> **Task prompt**:
Under this line is some data; print exactly the lines from the one containing "Task: Expand More" through its last line, without pictures.

┌──

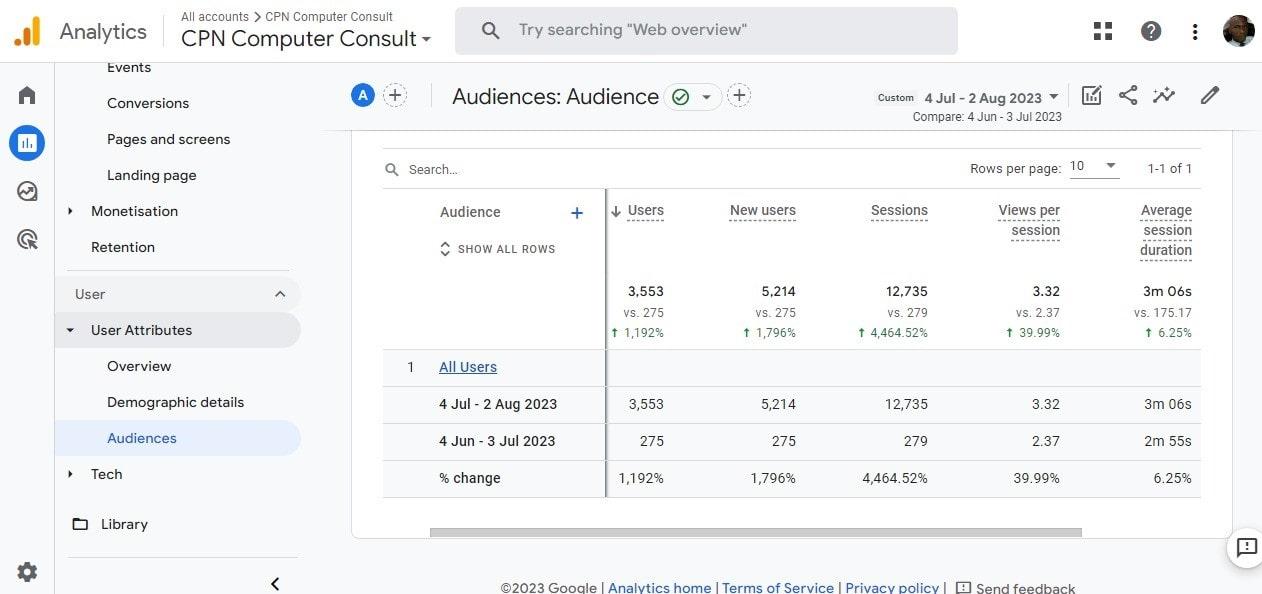Click the Edit comparisons chart icon
The height and width of the screenshot is (594, 1262).
pos(1091,95)
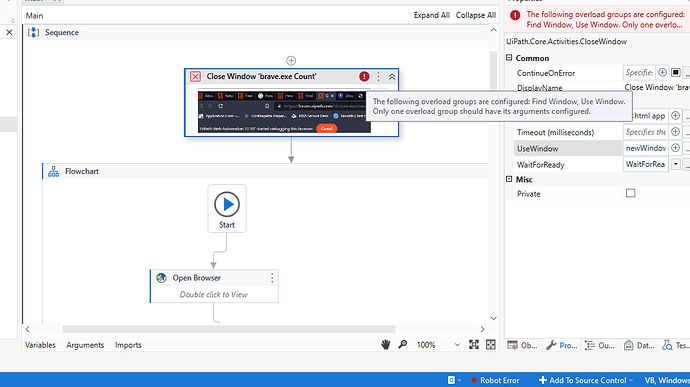Open the overview minimap icon

click(491, 345)
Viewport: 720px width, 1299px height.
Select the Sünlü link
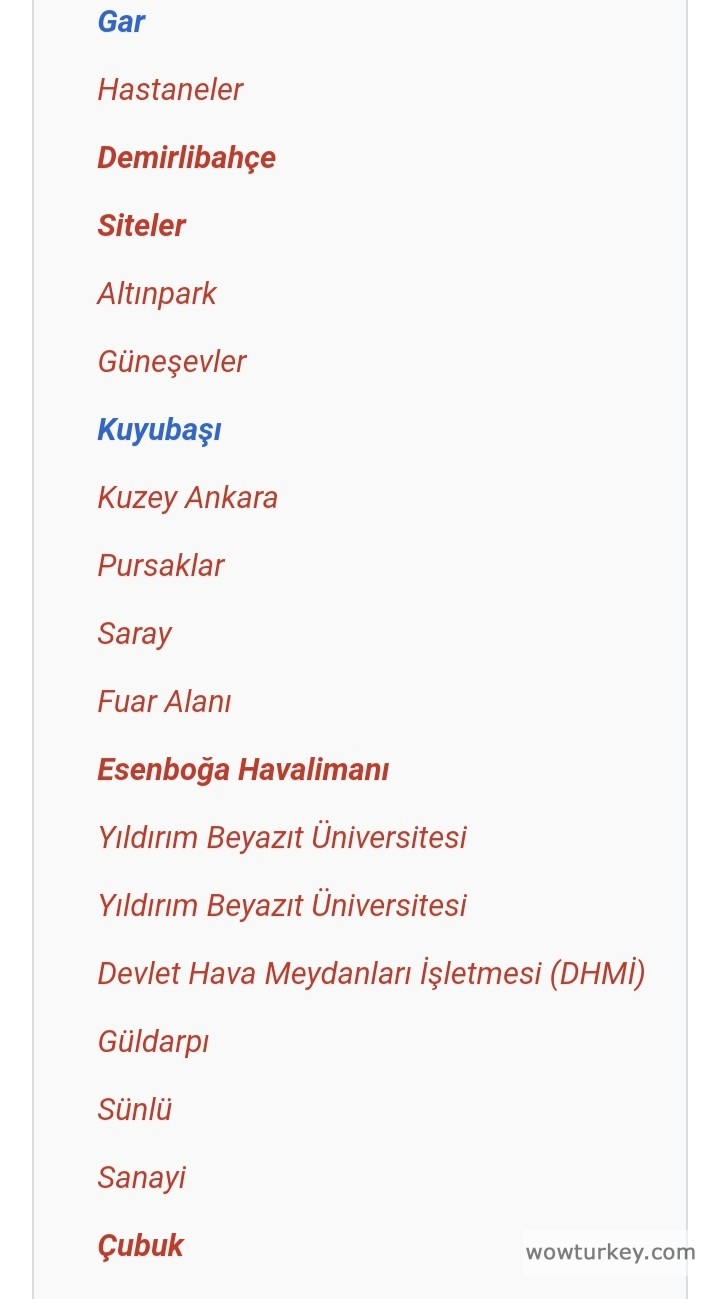coord(135,1110)
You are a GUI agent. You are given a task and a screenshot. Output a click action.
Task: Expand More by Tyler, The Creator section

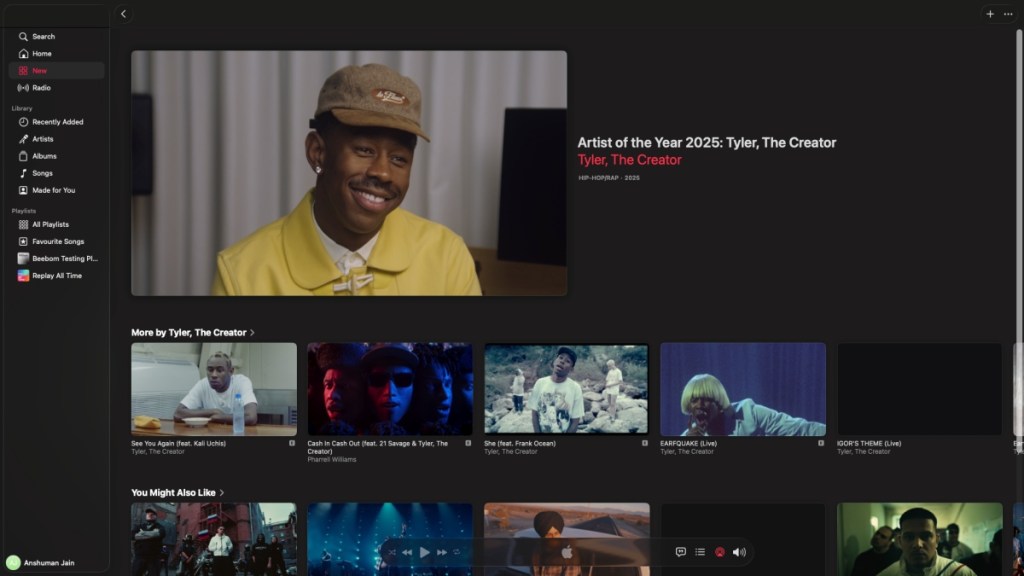point(251,330)
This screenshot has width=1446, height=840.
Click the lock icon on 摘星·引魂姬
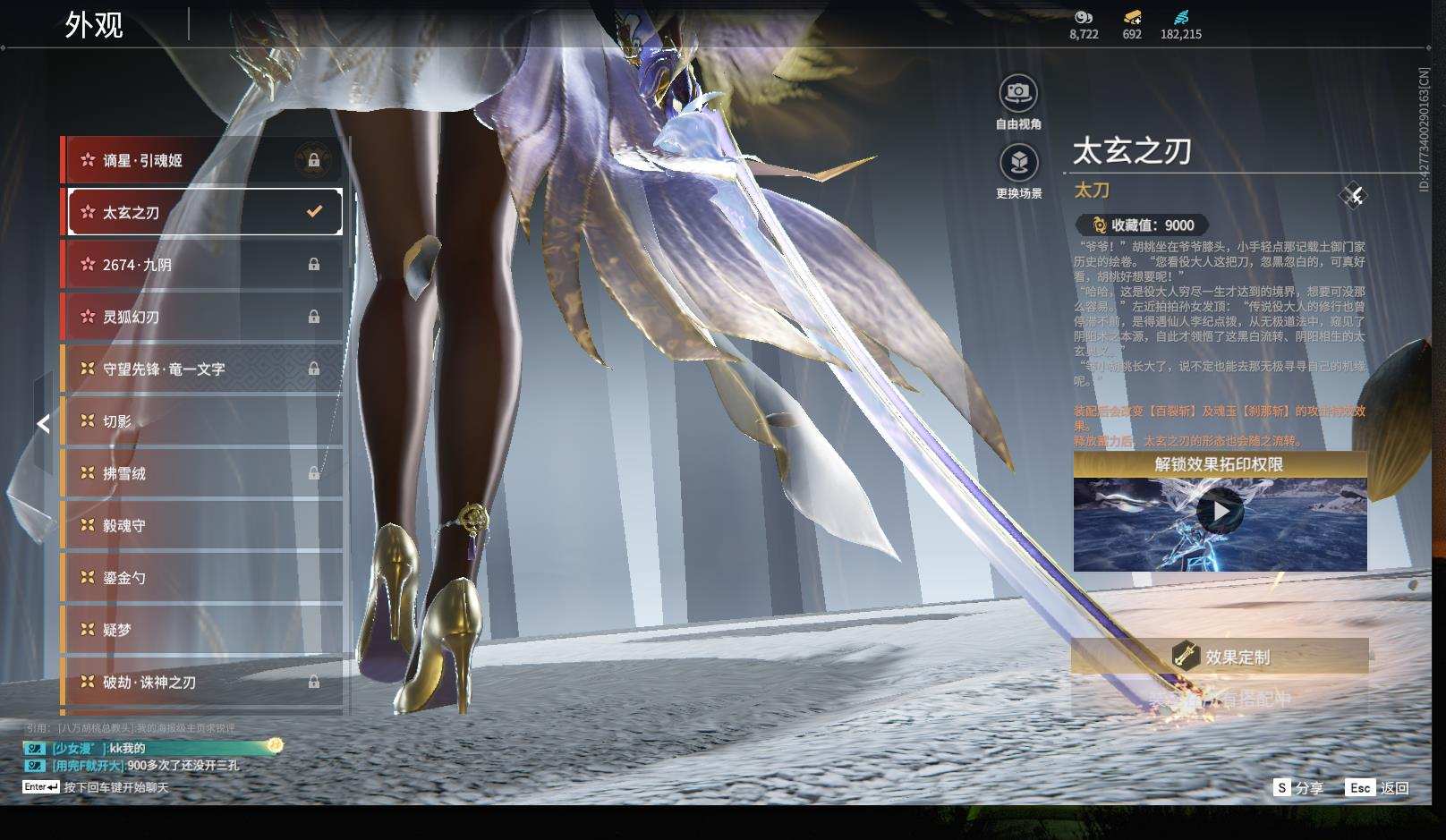click(x=313, y=160)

└──

> **Solution to this exercise**:
Task: Expand More by Tyler, The Creator section

point(251,330)
This screenshot has width=1446, height=840.
Click the lock icon on 摘星·引魂姬
click(x=313, y=160)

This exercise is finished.